--- Data for this task ---

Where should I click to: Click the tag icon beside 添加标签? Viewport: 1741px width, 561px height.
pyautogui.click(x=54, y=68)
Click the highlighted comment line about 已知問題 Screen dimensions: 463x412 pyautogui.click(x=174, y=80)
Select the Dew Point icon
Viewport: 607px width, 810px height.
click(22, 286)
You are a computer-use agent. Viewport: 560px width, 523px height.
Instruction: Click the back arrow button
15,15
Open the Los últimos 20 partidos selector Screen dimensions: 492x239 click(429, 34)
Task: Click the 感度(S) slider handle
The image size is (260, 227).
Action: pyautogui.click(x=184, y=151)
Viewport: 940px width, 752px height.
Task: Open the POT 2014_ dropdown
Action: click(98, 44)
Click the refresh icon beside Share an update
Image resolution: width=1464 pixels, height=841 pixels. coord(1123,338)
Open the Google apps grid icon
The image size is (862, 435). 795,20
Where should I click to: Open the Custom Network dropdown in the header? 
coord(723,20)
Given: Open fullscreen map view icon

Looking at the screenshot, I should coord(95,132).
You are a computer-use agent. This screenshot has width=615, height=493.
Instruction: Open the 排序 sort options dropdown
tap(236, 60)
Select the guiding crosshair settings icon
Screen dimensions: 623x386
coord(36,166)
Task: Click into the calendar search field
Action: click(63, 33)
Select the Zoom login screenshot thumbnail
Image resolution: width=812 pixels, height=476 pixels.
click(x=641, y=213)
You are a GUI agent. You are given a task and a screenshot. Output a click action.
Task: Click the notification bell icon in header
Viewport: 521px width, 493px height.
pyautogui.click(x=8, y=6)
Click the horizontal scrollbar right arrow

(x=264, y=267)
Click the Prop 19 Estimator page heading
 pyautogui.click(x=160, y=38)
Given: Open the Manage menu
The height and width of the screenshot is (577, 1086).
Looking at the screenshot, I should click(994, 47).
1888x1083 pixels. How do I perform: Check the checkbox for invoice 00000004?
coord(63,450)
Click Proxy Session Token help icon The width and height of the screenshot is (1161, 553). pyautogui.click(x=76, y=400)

---

The task: Copy out every one of the records above line for line, without changing anything.

Result:
Where should I click to: Click the tag icon beside 添加标签? Viewport: 1741px width, 561px height.
pyautogui.click(x=54, y=68)
Click the highlighted comment line about 已知問題 Screen dimensions: 463x412 pyautogui.click(x=174, y=80)
Select the Dew Point icon
Viewport: 607px width, 810px height.
click(22, 286)
You are a computer-use agent. Viewport: 560px width, 523px height.
Instruction: Click the back arrow button
15,15
Open the Los últimos 20 partidos selector Screen dimensions: 492x239 click(429, 34)
Task: Click the 感度(S) slider handle
The image size is (260, 227).
Action: pyautogui.click(x=184, y=151)
Viewport: 940px width, 752px height.
Task: Open the POT 2014_ dropdown
Action: click(98, 44)
Click the refresh icon beside Share an update
Image resolution: width=1464 pixels, height=841 pixels. coord(1123,338)
Open the Google apps grid icon
The image size is (862, 435). 795,20
Where should I click to: Open the Custom Network dropdown in the header? 
coord(723,20)
Given: Open fullscreen map view icon

Looking at the screenshot, I should coord(95,132).
You are a computer-use agent. This screenshot has width=615, height=493.
Instruction: Open the 排序 sort options dropdown
tap(236, 60)
Select the guiding crosshair settings icon
Screen dimensions: 623x386
coord(36,166)
Task: Click into the calendar search field
Action: click(63, 33)
Select the Zoom login screenshot thumbnail
Image resolution: width=812 pixels, height=476 pixels.
click(x=641, y=213)
You are a GUI agent. You are given a task and a screenshot. Output a click action.
Task: Click the notification bell icon in header
Viewport: 521px width, 493px height.
pyautogui.click(x=8, y=6)
Click the horizontal scrollbar right arrow

(x=264, y=267)
Click the Prop 19 Estimator page heading
 pyautogui.click(x=160, y=38)
Given: Open the Manage menu
The height and width of the screenshot is (577, 1086).
Looking at the screenshot, I should click(994, 47).
1888x1083 pixels. How do I perform: Check the checkbox for invoice 00000004?
coord(63,450)
Click Proxy Session Token help icon The width and height of the screenshot is (1161, 553). pyautogui.click(x=76, y=400)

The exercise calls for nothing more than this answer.